**Task prompt**
Lay out the entries from the line with "How do I perform: Open the three-dot more" to the line with "Action: tap(1131, 727)" as a Markdown table with the columns Row and Entry line, one numbered row per line. Leave out any blank lines.

::: Records supplied

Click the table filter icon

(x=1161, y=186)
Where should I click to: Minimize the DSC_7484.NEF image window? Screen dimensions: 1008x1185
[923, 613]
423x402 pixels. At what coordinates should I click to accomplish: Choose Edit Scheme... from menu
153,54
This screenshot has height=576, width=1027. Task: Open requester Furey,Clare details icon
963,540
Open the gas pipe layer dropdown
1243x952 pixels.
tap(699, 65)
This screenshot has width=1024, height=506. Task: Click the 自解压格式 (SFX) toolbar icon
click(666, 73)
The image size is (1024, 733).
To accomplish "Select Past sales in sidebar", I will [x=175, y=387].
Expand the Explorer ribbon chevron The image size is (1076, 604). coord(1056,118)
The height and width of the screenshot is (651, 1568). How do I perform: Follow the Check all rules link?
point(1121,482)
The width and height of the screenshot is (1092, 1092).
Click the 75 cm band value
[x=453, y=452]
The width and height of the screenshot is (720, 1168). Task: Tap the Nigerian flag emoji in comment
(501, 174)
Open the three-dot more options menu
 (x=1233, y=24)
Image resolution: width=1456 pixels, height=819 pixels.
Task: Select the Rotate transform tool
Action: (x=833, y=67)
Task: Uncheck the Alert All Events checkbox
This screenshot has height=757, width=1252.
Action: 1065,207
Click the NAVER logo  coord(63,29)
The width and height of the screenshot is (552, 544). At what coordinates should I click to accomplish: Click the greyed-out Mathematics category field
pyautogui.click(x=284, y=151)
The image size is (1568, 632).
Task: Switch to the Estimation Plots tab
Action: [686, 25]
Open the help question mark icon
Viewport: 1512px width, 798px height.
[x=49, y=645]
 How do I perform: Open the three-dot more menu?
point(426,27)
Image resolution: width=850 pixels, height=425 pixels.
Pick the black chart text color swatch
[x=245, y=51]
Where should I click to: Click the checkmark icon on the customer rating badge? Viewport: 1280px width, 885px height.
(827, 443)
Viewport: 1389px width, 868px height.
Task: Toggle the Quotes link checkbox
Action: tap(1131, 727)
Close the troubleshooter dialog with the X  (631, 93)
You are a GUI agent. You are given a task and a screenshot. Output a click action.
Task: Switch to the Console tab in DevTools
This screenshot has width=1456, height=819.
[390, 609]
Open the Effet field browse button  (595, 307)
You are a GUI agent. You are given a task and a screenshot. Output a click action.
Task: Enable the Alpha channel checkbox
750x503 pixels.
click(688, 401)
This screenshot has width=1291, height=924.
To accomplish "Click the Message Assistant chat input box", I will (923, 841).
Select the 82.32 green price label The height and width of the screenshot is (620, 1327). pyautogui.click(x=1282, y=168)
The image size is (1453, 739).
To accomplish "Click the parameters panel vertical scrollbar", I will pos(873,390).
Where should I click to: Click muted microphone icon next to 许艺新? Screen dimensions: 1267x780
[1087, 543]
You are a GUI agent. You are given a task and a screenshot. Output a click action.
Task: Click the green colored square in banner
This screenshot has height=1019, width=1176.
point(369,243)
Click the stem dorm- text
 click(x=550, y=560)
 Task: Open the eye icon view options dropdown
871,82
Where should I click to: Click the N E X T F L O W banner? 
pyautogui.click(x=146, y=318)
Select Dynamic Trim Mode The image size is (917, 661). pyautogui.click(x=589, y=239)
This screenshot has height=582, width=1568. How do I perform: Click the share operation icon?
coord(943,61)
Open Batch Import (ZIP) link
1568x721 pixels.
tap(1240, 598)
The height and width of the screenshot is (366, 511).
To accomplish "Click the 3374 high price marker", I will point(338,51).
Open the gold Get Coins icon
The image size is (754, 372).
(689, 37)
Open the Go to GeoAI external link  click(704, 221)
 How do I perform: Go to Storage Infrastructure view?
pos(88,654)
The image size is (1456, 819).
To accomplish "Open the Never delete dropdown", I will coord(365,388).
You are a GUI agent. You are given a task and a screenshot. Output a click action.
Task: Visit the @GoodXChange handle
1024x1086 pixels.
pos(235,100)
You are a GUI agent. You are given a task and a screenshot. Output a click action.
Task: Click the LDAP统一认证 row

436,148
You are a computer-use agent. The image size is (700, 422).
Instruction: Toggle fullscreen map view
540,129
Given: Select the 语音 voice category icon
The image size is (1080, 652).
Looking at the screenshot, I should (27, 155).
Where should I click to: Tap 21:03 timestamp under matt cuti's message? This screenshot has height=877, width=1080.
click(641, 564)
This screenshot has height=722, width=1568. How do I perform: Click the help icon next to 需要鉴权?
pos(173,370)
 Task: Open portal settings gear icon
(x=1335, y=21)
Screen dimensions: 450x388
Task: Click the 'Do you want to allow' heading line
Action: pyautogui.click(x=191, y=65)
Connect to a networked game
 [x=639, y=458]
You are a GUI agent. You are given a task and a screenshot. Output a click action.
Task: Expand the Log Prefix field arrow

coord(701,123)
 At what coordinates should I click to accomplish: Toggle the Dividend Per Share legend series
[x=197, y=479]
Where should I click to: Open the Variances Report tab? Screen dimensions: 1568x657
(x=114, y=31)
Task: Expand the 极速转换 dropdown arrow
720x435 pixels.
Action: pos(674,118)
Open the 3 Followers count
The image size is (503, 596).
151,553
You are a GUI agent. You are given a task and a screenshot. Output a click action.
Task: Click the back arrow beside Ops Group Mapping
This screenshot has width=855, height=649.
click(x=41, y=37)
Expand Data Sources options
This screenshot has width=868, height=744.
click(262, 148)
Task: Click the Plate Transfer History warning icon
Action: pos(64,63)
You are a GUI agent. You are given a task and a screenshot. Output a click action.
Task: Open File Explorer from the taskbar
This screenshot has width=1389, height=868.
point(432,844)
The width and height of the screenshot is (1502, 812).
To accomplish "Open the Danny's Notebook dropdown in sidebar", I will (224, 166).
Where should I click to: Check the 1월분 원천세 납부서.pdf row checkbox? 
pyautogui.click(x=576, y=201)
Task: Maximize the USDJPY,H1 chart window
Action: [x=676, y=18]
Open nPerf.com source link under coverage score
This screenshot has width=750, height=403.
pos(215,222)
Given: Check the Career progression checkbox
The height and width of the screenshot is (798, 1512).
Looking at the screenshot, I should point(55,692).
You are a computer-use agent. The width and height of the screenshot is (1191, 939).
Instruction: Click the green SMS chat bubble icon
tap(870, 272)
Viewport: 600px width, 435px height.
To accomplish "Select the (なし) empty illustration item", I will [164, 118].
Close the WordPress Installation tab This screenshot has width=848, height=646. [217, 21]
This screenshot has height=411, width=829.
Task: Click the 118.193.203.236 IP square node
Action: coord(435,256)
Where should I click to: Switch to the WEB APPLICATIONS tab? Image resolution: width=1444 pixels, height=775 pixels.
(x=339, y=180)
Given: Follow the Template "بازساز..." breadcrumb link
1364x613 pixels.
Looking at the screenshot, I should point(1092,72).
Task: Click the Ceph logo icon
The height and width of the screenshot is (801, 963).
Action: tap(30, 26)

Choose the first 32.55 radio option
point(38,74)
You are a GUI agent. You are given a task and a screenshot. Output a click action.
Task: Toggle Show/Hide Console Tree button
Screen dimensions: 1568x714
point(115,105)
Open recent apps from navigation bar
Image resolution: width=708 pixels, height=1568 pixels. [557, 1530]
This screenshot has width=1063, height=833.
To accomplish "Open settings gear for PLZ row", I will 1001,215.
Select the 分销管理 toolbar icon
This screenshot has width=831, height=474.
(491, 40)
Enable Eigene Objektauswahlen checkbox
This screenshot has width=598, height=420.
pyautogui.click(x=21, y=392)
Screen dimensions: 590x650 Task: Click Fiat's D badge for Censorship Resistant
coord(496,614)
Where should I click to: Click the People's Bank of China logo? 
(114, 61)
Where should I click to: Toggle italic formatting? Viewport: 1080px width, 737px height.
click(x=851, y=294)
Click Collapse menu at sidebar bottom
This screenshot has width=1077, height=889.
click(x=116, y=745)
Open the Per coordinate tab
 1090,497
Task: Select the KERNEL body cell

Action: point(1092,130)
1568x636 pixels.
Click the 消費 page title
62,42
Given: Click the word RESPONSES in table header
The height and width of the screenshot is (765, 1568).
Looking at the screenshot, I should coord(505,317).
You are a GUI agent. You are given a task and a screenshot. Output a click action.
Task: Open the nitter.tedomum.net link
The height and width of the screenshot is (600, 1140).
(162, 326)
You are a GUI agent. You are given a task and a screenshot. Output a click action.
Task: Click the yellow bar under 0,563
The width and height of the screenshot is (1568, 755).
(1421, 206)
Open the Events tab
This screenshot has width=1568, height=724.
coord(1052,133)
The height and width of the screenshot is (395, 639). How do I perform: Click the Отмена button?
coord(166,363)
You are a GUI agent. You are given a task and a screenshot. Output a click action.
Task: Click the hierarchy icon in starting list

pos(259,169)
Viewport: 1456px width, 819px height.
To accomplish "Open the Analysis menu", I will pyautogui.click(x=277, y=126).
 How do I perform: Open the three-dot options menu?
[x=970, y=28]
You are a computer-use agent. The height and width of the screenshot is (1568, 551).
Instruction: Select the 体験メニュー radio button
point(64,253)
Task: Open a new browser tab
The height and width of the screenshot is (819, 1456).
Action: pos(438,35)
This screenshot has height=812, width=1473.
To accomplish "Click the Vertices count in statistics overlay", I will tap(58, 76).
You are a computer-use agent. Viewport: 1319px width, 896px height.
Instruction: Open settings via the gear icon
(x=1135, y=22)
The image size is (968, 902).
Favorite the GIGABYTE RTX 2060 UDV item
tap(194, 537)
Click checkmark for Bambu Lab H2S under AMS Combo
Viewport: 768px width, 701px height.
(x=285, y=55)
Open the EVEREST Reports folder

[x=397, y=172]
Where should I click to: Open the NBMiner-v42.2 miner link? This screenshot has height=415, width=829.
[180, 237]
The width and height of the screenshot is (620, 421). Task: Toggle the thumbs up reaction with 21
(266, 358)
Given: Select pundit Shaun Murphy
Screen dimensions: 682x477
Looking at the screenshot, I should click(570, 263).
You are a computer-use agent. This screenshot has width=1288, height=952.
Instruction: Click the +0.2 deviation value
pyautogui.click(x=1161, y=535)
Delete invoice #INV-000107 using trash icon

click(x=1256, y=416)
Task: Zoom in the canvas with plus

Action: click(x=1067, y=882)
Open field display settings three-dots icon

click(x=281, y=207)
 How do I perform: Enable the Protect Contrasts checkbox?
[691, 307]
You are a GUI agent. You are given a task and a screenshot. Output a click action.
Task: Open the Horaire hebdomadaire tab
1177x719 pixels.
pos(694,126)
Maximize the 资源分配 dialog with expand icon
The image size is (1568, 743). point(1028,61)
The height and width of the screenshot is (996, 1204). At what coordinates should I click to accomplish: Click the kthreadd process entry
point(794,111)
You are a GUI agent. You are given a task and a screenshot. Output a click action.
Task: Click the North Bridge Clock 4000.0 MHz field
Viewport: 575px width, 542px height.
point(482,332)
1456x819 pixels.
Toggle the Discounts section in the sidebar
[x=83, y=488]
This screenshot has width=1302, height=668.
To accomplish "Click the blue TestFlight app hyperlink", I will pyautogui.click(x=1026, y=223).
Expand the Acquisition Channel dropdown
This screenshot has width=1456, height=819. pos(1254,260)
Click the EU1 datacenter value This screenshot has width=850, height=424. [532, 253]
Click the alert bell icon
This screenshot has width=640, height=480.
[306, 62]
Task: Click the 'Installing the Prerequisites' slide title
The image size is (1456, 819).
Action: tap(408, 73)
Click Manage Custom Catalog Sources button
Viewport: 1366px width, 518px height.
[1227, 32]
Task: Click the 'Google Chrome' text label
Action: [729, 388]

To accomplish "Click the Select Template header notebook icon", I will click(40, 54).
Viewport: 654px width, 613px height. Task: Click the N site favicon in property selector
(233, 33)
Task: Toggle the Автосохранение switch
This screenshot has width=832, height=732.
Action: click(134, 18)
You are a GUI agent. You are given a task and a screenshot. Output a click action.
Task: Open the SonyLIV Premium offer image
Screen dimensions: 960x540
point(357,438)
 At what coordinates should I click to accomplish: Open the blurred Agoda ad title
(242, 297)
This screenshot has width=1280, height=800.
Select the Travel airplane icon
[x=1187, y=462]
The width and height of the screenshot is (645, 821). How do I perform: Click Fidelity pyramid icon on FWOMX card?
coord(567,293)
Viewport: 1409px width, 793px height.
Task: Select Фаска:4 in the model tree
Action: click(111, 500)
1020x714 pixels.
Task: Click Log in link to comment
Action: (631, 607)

::::::

**Full answer**
| Row | Entry line |
|---|---|
| 1 |  How do I perform: Open the three-dot more menu? |
| 2 | point(426,27) |
| 3 | Image resolution: width=850 pixels, height=425 pixels. |
| 4 | Pick the black chart text color swatch |
| 5 | [x=245, y=51] |
| 6 | Where should I click to: Click the checkmark icon on the customer rating badge? Viewport: 1280px width, 885px height. |
| 7 | (827, 443) |
| 8 | Viewport: 1389px width, 868px height. |
| 9 | Task: Toggle the Quotes link checkbox |
| 10 | Action: tap(1131, 727) |